10. Is it realistic that the Kindle Store will one day feature more independent writers of literary fiction? Or will that category always reflect traditionally published writers with traditional marketing budgets? (This question relates to #9, I suppose.)
Yes. Now that the power has shifted away from the agents/publishers/advertisers and over to the readers/reviewers, the main challenge isn’t access; it’s getting your voice heard.
Comment: Questions or observations for Andrew Lowe can be left in the comments section below. If you’re an author who wishes to join the ranks of other writers of literary fiction who have participated in the LitFic survey, click here.
Andrew Lowe is an author and editor from the North of England, currently exiled in London. His writing has been published in several magazines and newspapers, including The Guardian, The Sunday Times and Men’s Health, and he has worked in creative and digital roles with GQ, Vogue, Wired and Total Film.
Andrew writes psychological thrillers – novels and short stories. When not working on his own words, he is a firm but friendly editor with over twenty years’ experience in working with copy – as writer, rewriter, commissioning editor and editor.

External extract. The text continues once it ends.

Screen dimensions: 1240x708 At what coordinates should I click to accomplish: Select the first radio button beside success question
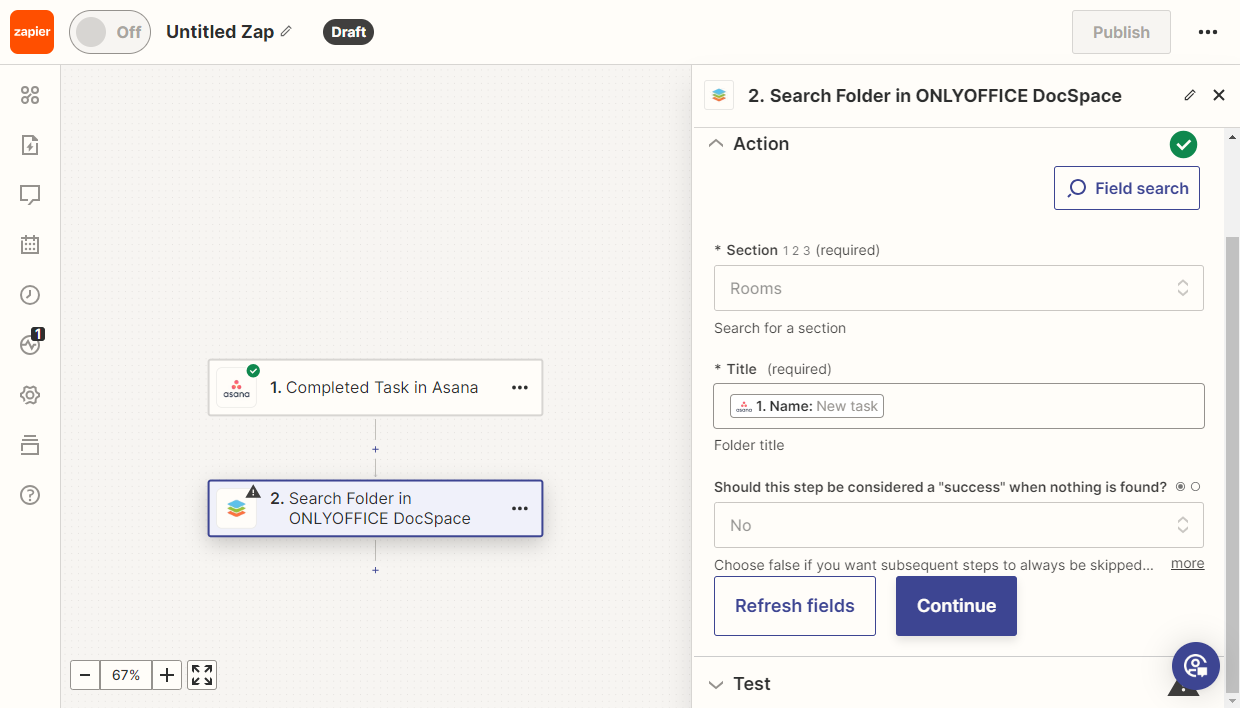pos(1180,487)
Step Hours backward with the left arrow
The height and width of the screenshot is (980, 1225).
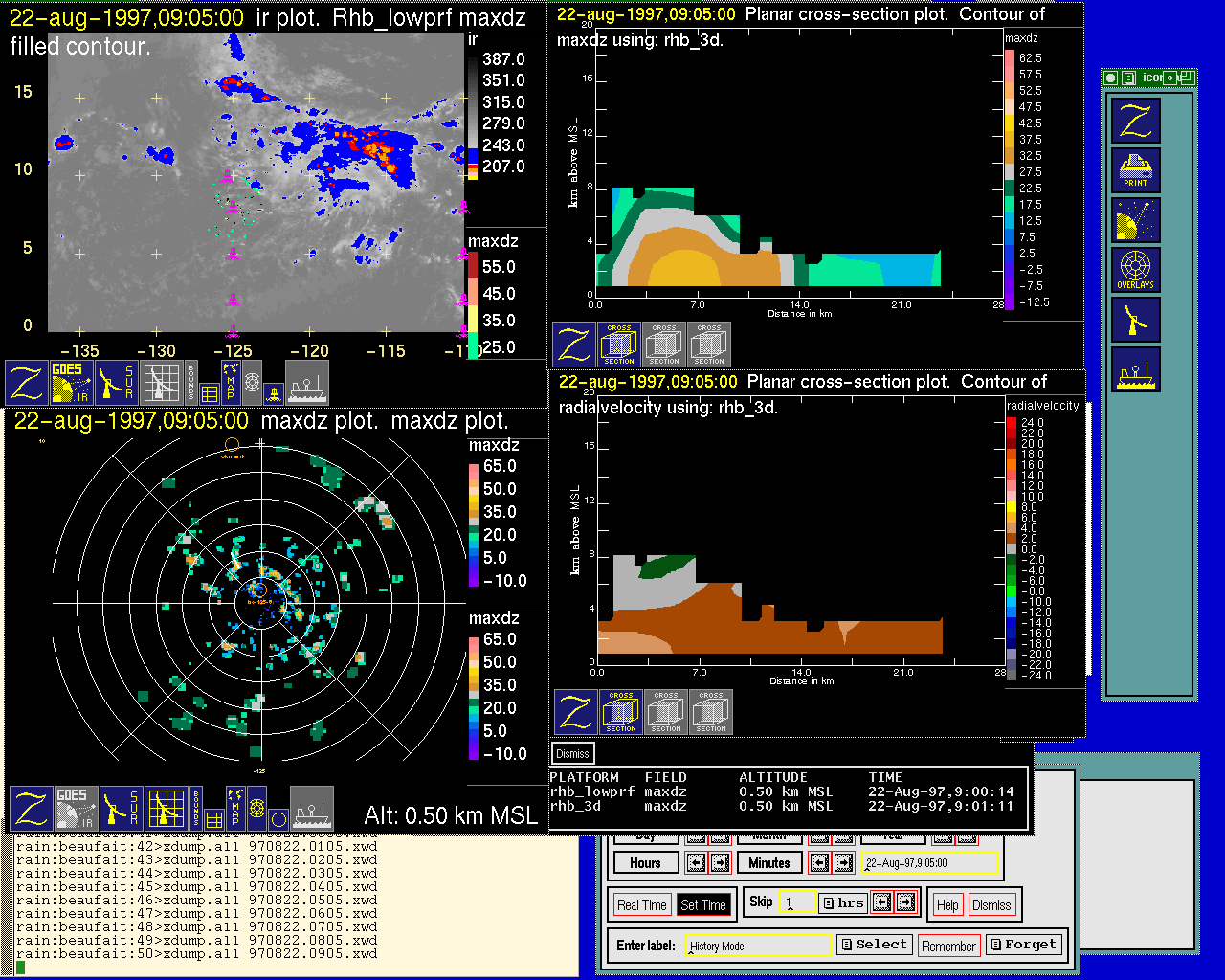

He prefers to work with fiction, and he has edited several genres including fantasy, thriller, western, and contemporary women’s fiction. He also specializes in copy editing, but also offers developmental work and copywriting (promo text, blurbs, taglines, websites).
Several things resonated:
“structural experimentation, ‘difficult’ subject matter, stylistic flair” as a description of where ‘literary’ comes into the picture. It is care in every aspect, depth in every area, that makes it worth the time. And makes me read again. The writer cares about the reader, and the guide lights are there at the right spacing. Too much writing grabs the first idea, but the style of a good writer is to give you the best idea.
“The theme existed at the beginning, and I planned the story around it.” A man after my own heart. A good story usually has many themes, but there’s something that makes a writer stick to a story and finish it. Not all themes can carry a story; but if one can, it serves as a touchstone every step of the way from beginning to end, as everything else swirls around.
“make me care” – the guiding of the reader’s emotions to the desired outcome – is a writer’s job. I remember a recent book, which a blogger was complaining was ‘gorgeously written but not getting the attention’ it deserved. I bought it on her recommendation. I cared about the writer’s character. And then the writer kept slapping me in the face with revelation after revelation of why the character deserved what she got – ‘gorgeously written’ was not enough to compensate. So make me care, but don’t then dump me.
An interview – and author – with a solid sense of what makes some writing better than other.